Machine learning prediction of preterm birth in women under 35 using routine biomarkers in a retrospective cohort study.
Journal:
Scientific reports
PMID:
40133418
Abstract
Preterm birth (PTB), defined as delivery before 37 weeks, affects 15 million infants annually, accounting for 11% of live births and over 35% of neonatal deaths. While advanced maternal age (≥ 35 years) is a known risk factor, PTB risk in women under 35 is underexplored. This study aimed to develop a machine learning-based model for PTB prediction in women under 35. A retrospective cohort of 2606 cases (2019-2022) equally split between full-term and preterm births was analyzed. Logistic Regression, LightGBM, Gradient Boosting Decision Tree (GBDT), and XGBoost models were evaluated. External validation was conducted using 803 independent cases (2023). Model performance was assessed using area under the curve (AUC), accuracy, sensitivity, and specificity.
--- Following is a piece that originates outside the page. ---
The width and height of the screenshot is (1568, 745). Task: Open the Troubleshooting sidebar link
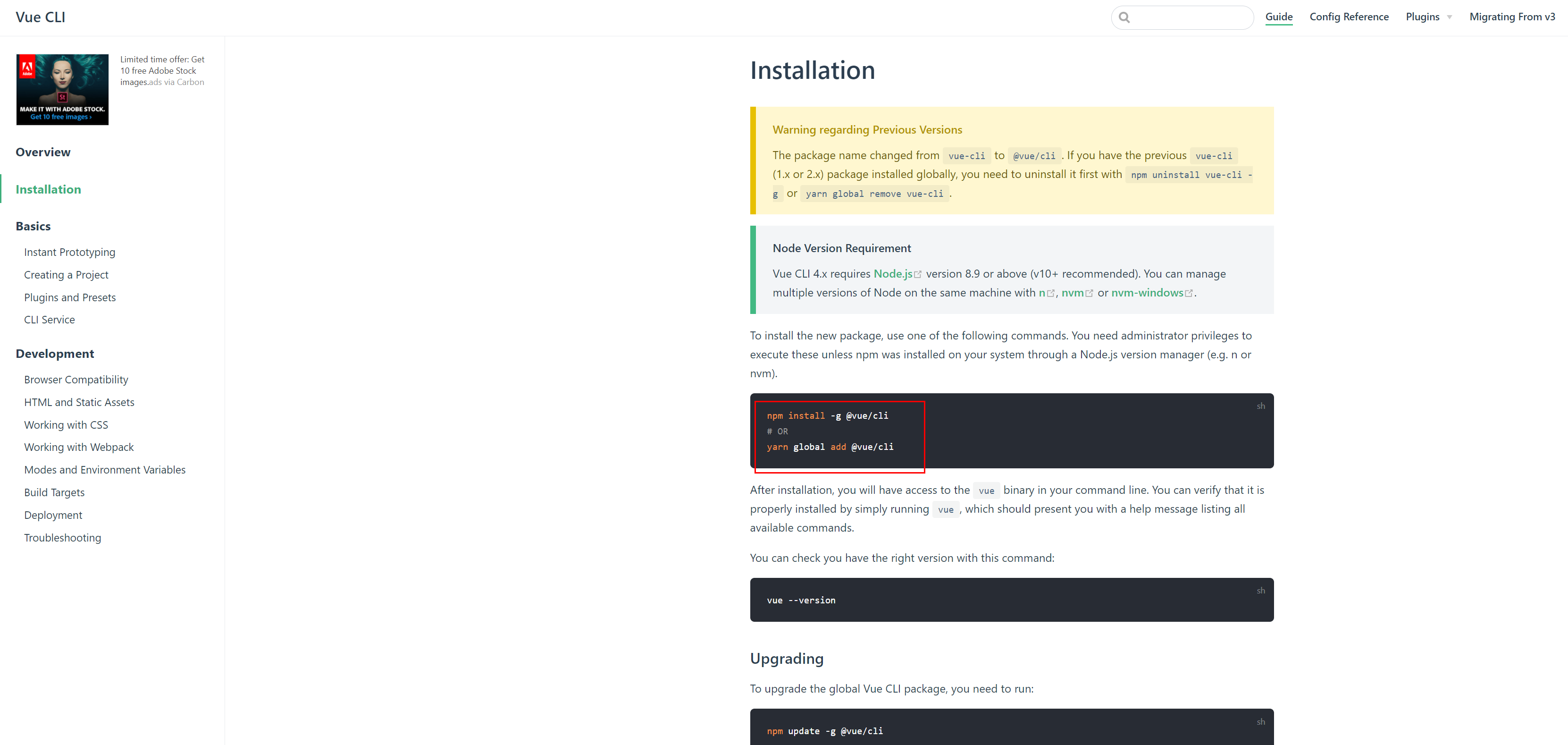62,538
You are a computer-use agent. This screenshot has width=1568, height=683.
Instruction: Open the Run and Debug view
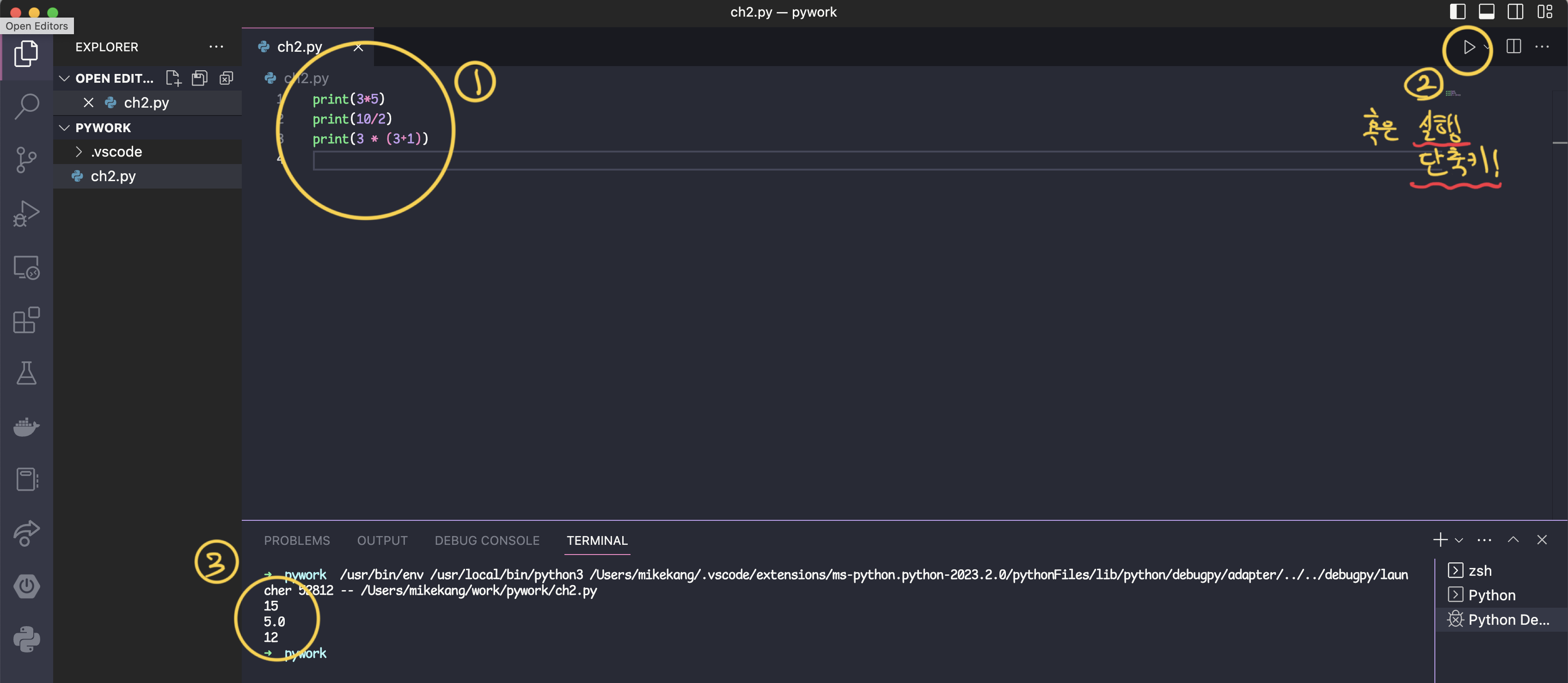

SHAP (SHapley Additive exPlanations) values were used to interpret model predictions. The XGBoost model demonstrated superior performance with an AUC of 0.893 (95% CI: 0.860-0.925) on the validation set. In comparison, Logistic Regression, LightGBM, and GBDT achieved AUCs of 0.872, 0.840, and 0.879, respectively. External validation of the XGBoost model yielded an AUC of 0.91 (95% CI: 0.889-0.931). SHAP analysis highlighted seven key predictors: alkaline phosphatase (ALP), alpha-fetoprotein (AFP), hemoglobin (HGB), urea (UREA), lymphocyte count (Lym1), sodium (Na), and red cell distribution width coefficient of variation (RDWCV). The XGBoost model provides accurate PTB risk prediction and key insights for early intervention in women under 35, supporting its potential clinical utility.